Avere un’alimentazione capace di assicurare e di recuperare una corretta funzione dei villi intestinali può generare un netto miglioramento delle funzioni della tiroide. Per verificarlo, si possono eseguire le analisi sugli anticorpi anti tiroide (denominati anti-Tpo, anti-Tg, anti-Tr), che
sono prodotti dallo stesso organismo e che possono aggredire la tiroide. Queste analisi possono essere eseguite in ogni ospedale o laboratorio Clinico pubblico e privato e sono importanti per le gestanti.
Infatti, un dosaggio di anti-Tpo, durante il primo trimestre di gravidanza, indica un rischio di sviluppo di tiroidite post-partum che, se curata in fase iniziale, eviterà di arrecare disturbi nella donna.
Ogni anticorpo antitiroideo indica uno specifico quadro patologico, che il medico di fiducia potrà spiegare. Per chi ha, poi, valori elevati di anticorpi positivi contro la propria tiroide, è preferibile, in questo caso, che esegua anche una ricerca sull’intolleranza al glutine. Si può realizzare una ricerca della calcitonina che è un ormone che interviene nel metabolismo del calcio, secreto dalla tiroide, che circola ogni giorno nel nostro sangue.
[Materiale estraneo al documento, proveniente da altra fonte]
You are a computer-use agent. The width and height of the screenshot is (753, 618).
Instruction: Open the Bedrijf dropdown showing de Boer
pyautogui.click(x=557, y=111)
I valori alterati della calcitonina possono essere interpretati come marcatori di un carcinoma della tiroide. Un’altra situazione dalle conseguenze gravi è l’assunzione di una dose ristretta di carboidrati o, peggio, l’astensione dai carboidrati, che procura una chetosi. Quest’ultima è un’acidificazione dei tessuti corporei causati dalla formazione di corpi chetonici per carenza di carboidrati. Ciò provoca una riduzione del fT3, un aumento del cortisolo, una perdita del muscolo e del peso a scapito della massa magra muscolare. Si riducono il metabolismo e il consumo di ossigeno, ma la condizione di chetosi porta al blocco della perdita di peso. Un fT3 basso causa un blocco nella perdita di peso corporeo, cadendo nella sindrome di adattamento metabolico.
L’organismo, così, reagisce alla dieta povera di carboidrati, bloccando la perdita del peso corporeo. Questa condizione si chiama blocco metabolico del peso corporeo ed è causato dalla tiroide.
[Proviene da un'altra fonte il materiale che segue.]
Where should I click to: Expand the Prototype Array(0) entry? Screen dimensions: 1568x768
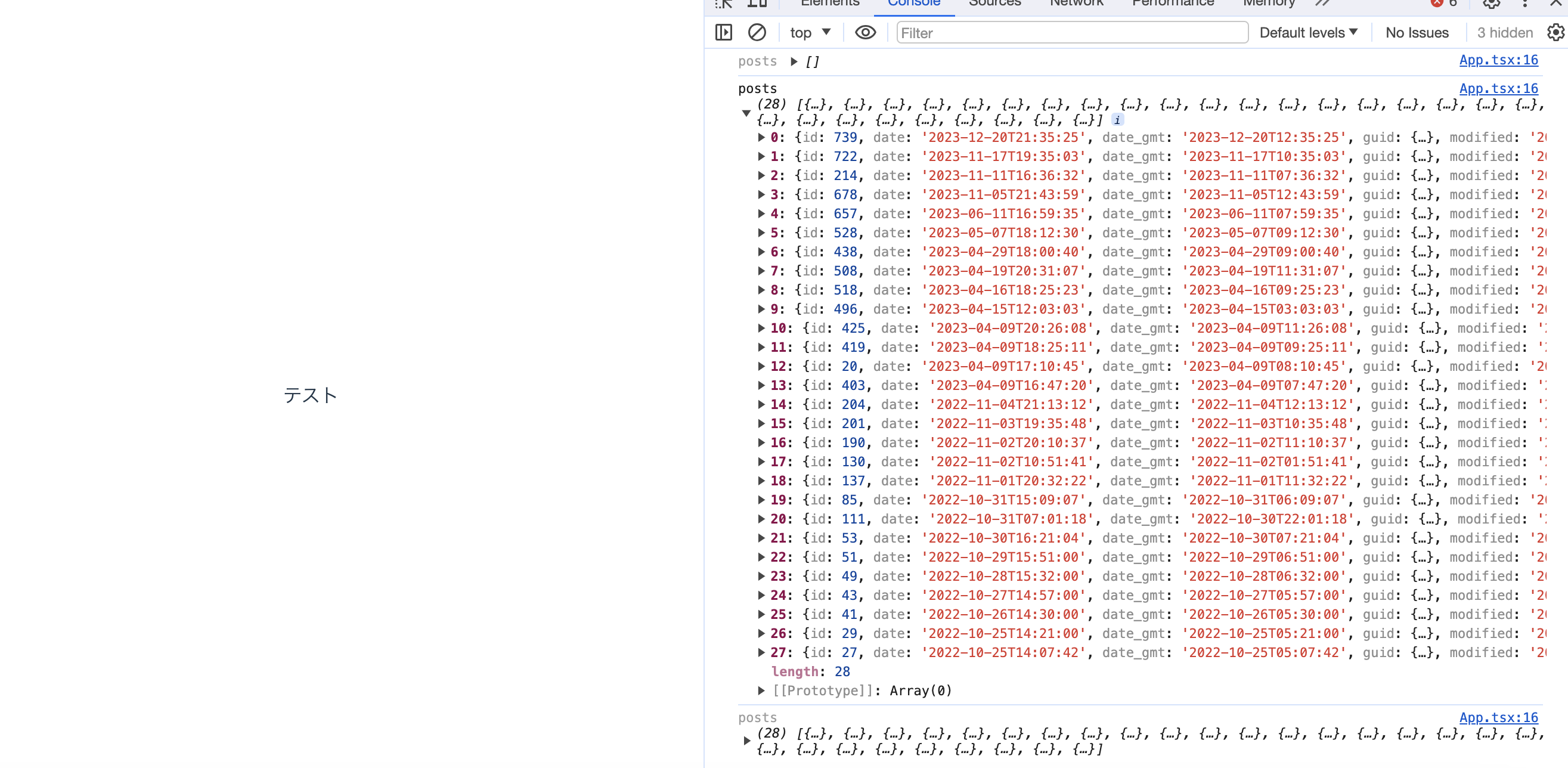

La carenza di fT3 crea riduzione della termogenesi che è la condizione per cui la persona sente freddo.
Pertanto, la persona è stanca, insonne, nervosa, e può finire per aumentare di peso per riduzione del suo metabolismo ossidativo. Il blocco metabolico nella perdita di peso corporeo si ha dopo 15 – 20 giorni dall’inizio di una dieta ipocalorica fortemente carente di carboidrati (assenza di pane, pasta, riso, cereali, legumi), con una dose giornaliera inferiore a 100 g di carboidrati.
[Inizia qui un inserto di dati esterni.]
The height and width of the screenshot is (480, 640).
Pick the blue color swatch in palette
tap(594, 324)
Il blocco metabolico è, comunque, variabile nel tempo, poiché è soggettivo, ma si verifica per la riduzione di fT3. Una persona che non conosce questo processo ormonale fisiologico, concentra la delusione sulla dieta, quando è proprio la dieta ad essere causa di questo blocco.
Le giovani donne in età fertile con carenza di carboidrati alimentari possono avere amenorrea (blocco ciclo) per ipotiroidismo (fT3 basso) indotto da dieta. Tuttavia, non appena la persona decide di smettere di eseguire la dieta, riprende il peso eliminato in pochi giorni. C’è da riflettere, non si mangia solo per dimagrire!